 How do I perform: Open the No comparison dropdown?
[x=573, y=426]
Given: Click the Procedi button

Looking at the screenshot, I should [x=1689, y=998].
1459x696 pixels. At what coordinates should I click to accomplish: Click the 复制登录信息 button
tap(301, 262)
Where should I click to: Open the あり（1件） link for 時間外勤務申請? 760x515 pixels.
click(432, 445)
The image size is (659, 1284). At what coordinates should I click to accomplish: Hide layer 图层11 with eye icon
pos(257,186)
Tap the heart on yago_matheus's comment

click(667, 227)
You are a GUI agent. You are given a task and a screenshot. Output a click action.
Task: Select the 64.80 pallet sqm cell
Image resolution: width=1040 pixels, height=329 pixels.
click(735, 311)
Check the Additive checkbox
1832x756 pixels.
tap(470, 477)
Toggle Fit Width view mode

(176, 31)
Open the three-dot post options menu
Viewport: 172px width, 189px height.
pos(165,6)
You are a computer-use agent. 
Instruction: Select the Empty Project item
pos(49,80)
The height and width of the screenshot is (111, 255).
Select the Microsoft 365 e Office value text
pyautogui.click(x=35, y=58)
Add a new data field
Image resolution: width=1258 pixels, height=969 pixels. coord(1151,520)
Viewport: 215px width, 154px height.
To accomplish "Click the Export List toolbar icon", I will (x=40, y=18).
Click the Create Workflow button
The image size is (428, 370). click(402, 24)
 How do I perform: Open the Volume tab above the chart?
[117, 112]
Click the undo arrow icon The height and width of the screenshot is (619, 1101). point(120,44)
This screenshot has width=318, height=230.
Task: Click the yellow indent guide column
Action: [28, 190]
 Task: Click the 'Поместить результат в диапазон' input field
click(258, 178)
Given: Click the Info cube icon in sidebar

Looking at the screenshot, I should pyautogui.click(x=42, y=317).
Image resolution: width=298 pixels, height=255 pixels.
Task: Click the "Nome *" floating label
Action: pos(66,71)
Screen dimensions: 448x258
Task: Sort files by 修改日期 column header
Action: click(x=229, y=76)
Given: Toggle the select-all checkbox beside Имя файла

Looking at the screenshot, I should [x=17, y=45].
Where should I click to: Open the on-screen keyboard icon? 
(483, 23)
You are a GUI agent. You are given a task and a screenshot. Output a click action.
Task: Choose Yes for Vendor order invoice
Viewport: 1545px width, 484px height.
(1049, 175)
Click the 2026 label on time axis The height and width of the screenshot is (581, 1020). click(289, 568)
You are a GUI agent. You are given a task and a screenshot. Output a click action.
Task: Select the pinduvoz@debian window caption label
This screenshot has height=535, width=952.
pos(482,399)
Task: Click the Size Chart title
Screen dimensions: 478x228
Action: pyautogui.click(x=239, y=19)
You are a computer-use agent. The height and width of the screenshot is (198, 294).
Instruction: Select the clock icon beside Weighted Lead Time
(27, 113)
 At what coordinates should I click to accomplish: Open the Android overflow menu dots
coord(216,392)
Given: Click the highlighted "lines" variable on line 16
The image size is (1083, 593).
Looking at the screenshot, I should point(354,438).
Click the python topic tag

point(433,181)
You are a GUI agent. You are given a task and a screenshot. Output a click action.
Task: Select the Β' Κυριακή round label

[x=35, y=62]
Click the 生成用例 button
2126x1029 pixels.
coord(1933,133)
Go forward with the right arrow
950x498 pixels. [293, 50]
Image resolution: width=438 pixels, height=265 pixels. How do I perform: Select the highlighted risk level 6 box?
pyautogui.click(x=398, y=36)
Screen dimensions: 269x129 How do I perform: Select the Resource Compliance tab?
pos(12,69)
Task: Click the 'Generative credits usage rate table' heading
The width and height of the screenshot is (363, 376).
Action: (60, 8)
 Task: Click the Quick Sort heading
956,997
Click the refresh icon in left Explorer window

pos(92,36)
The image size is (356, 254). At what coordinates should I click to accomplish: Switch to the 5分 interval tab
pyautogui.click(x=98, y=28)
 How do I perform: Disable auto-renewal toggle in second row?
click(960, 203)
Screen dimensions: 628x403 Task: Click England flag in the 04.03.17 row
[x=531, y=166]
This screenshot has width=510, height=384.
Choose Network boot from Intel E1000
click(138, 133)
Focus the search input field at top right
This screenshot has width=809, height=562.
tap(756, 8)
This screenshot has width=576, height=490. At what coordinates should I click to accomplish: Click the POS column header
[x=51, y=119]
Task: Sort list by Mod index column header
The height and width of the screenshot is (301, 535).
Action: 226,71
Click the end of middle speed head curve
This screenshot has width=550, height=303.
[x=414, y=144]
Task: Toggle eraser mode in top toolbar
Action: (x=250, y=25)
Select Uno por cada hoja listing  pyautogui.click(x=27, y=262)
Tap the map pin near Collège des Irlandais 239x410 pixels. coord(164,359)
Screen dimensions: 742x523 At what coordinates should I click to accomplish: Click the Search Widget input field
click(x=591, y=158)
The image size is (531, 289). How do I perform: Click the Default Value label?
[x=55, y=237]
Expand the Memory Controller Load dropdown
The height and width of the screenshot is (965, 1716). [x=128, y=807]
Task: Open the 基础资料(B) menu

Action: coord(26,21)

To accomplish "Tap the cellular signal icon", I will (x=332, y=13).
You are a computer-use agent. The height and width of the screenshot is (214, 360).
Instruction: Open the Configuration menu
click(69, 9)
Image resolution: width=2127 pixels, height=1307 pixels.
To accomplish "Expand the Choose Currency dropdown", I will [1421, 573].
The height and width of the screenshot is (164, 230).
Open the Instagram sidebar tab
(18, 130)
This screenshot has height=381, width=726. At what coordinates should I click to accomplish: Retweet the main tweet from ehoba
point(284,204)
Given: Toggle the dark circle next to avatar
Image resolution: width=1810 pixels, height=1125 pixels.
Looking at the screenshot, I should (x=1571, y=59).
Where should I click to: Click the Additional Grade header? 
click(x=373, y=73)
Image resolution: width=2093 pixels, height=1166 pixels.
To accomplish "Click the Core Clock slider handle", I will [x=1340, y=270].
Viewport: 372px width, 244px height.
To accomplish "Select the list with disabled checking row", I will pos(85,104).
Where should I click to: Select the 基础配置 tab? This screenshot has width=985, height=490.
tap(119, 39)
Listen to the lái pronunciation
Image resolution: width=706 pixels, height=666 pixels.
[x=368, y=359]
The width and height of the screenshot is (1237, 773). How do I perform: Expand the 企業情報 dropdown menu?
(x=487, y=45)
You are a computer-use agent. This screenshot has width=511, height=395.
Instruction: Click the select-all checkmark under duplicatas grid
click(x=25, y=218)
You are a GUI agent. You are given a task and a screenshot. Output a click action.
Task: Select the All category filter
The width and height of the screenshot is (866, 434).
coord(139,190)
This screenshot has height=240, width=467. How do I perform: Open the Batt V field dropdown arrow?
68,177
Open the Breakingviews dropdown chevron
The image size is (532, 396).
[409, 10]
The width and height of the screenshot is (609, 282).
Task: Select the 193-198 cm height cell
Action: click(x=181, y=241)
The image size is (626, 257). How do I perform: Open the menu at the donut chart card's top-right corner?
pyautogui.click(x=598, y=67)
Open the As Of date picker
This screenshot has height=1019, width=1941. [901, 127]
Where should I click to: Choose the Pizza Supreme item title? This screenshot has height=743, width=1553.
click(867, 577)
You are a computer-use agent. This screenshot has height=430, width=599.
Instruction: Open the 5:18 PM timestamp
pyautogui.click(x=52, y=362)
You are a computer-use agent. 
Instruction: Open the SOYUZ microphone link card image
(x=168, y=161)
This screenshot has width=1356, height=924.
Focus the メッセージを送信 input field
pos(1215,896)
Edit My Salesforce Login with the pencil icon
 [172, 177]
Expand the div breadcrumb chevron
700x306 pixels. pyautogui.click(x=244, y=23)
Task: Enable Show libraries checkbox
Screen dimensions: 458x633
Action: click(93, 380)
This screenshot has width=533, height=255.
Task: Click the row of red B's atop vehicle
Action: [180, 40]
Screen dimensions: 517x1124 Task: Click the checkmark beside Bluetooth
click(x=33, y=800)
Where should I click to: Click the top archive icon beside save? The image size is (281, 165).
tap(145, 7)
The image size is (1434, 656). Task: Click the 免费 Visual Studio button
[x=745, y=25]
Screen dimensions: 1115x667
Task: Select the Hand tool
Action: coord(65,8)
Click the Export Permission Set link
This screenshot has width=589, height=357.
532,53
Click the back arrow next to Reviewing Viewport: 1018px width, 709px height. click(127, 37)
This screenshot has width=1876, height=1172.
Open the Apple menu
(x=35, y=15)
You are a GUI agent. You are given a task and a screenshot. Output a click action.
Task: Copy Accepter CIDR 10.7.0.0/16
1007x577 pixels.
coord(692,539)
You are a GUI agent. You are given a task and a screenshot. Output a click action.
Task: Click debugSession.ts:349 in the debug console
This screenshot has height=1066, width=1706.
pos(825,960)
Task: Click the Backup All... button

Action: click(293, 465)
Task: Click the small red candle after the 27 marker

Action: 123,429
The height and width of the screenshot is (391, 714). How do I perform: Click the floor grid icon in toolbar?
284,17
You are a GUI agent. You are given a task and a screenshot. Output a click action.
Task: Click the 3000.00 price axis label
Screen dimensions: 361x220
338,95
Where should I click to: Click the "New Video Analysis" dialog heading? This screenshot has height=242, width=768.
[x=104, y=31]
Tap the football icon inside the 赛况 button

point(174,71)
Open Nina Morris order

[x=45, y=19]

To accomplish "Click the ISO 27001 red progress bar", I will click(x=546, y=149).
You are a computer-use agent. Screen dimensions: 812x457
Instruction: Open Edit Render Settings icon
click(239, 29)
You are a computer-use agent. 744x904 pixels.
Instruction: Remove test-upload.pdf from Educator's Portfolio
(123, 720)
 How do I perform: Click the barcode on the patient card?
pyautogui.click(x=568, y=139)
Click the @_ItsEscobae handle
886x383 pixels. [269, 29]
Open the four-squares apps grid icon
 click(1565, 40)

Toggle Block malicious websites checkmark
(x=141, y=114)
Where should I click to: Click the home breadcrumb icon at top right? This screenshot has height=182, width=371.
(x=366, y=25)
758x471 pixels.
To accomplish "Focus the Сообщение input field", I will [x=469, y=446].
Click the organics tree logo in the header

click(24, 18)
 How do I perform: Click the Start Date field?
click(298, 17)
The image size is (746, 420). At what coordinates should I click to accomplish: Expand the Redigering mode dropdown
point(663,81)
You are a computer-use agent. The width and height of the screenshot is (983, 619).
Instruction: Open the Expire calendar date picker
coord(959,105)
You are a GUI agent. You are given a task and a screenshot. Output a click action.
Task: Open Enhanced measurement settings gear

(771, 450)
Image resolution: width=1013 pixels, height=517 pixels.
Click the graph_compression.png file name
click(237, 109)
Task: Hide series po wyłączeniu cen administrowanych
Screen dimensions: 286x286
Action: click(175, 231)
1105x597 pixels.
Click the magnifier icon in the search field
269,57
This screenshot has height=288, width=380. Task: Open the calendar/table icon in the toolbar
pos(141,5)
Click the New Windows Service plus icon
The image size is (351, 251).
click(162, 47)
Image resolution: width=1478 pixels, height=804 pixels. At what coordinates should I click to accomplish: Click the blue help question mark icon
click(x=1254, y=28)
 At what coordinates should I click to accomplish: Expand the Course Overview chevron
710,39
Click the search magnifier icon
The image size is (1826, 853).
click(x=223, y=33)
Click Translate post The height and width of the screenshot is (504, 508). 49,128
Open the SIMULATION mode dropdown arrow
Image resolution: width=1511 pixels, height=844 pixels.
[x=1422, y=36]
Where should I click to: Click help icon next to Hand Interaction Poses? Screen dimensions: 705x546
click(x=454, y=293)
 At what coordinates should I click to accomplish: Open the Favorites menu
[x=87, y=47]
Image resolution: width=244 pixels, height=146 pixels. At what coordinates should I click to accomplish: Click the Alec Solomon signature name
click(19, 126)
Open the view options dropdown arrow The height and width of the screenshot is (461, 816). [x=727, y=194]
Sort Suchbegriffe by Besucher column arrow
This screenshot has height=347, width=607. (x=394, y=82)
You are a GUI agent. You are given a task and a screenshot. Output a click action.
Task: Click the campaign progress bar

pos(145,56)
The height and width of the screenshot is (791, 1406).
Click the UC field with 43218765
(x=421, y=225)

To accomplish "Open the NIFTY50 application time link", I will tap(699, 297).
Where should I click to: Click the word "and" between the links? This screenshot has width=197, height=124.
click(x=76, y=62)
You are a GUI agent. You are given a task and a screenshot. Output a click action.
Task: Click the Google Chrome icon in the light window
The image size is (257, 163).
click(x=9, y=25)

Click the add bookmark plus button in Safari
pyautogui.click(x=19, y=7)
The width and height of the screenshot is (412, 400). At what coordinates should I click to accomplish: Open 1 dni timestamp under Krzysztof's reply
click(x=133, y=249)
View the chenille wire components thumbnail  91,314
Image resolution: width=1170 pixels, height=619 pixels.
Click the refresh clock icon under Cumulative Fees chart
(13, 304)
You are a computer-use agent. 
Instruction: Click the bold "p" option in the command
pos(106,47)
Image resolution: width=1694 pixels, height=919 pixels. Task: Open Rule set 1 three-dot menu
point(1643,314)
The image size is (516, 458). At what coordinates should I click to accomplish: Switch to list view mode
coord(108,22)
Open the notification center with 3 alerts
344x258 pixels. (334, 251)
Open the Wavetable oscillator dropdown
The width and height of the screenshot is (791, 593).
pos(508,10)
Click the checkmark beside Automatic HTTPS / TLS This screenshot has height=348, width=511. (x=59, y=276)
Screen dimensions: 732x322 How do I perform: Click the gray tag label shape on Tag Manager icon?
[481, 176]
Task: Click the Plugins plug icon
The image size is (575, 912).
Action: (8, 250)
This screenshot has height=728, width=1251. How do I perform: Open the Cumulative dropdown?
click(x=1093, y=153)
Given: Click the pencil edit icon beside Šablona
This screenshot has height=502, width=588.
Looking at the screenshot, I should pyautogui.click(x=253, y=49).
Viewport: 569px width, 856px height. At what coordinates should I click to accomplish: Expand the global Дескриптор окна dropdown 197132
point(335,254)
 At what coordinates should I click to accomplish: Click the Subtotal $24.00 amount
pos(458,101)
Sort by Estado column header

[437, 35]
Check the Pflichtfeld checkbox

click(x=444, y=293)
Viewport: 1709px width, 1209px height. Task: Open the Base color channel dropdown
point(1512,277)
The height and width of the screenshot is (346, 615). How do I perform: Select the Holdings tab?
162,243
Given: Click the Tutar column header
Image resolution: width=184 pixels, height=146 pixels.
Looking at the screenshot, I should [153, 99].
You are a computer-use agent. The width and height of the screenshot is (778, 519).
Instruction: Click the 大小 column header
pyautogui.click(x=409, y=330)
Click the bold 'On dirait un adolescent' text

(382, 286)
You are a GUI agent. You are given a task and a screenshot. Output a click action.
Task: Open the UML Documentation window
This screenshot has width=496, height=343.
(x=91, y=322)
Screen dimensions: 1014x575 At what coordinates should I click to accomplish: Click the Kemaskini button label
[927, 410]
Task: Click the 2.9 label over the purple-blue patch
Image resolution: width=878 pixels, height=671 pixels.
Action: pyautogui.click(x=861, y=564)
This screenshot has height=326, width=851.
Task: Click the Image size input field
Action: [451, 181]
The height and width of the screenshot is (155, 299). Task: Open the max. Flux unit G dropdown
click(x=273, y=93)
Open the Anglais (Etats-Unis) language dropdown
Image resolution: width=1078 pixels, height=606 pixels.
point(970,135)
-----
Your task: Please repeat the lines between the one holding "Open the three-dot post options menu" and the one holding "Click the 2026", inclusive, substituting "Canvas" for "Viewport" and changing nothing else.

Problem solution:
Open the three-dot post options menu
Canvas: 172px width, 189px height.
pos(165,6)
You are a computer-use agent. 
Instruction: Select the Empty Project item
pos(49,80)
The height and width of the screenshot is (111, 255).
Select the Microsoft 365 e Office value text
pyautogui.click(x=35, y=58)
Add a new data field
Image resolution: width=1258 pixels, height=969 pixels. coord(1151,520)
Canvas: 215px width, 154px height.
To accomplish "Click the Export List toolbar icon", I will (x=40, y=18).
Click the Create Workflow button
The image size is (428, 370). click(402, 24)
 How do I perform: Open the Volume tab above the chart?
[117, 112]
Click the undo arrow icon The height and width of the screenshot is (619, 1101). point(120,44)
This screenshot has width=318, height=230.
Task: Click the yellow indent guide column
Action: [28, 190]
 Task: Click the 'Поместить результат в диапазон' input field
click(258, 178)
Given: Click the Info cube icon in sidebar

Looking at the screenshot, I should pyautogui.click(x=42, y=317).
Image resolution: width=298 pixels, height=255 pixels.
Task: Click the "Nome *" floating label
Action: pos(66,71)
Screen dimensions: 448x258
Task: Sort files by 修改日期 column header
Action: click(x=229, y=76)
Given: Toggle the select-all checkbox beside Имя файла

Looking at the screenshot, I should [x=17, y=45].
Where should I click to: Open the on-screen keyboard icon? 
(483, 23)
You are a GUI agent. You are given a task and a screenshot. Output a click action.
Task: Choose Yes for Vendor order invoice
Canvas: 1545px width, 484px height.
(1049, 175)
Click the 2026 label on time axis The height and width of the screenshot is (581, 1020). click(289, 568)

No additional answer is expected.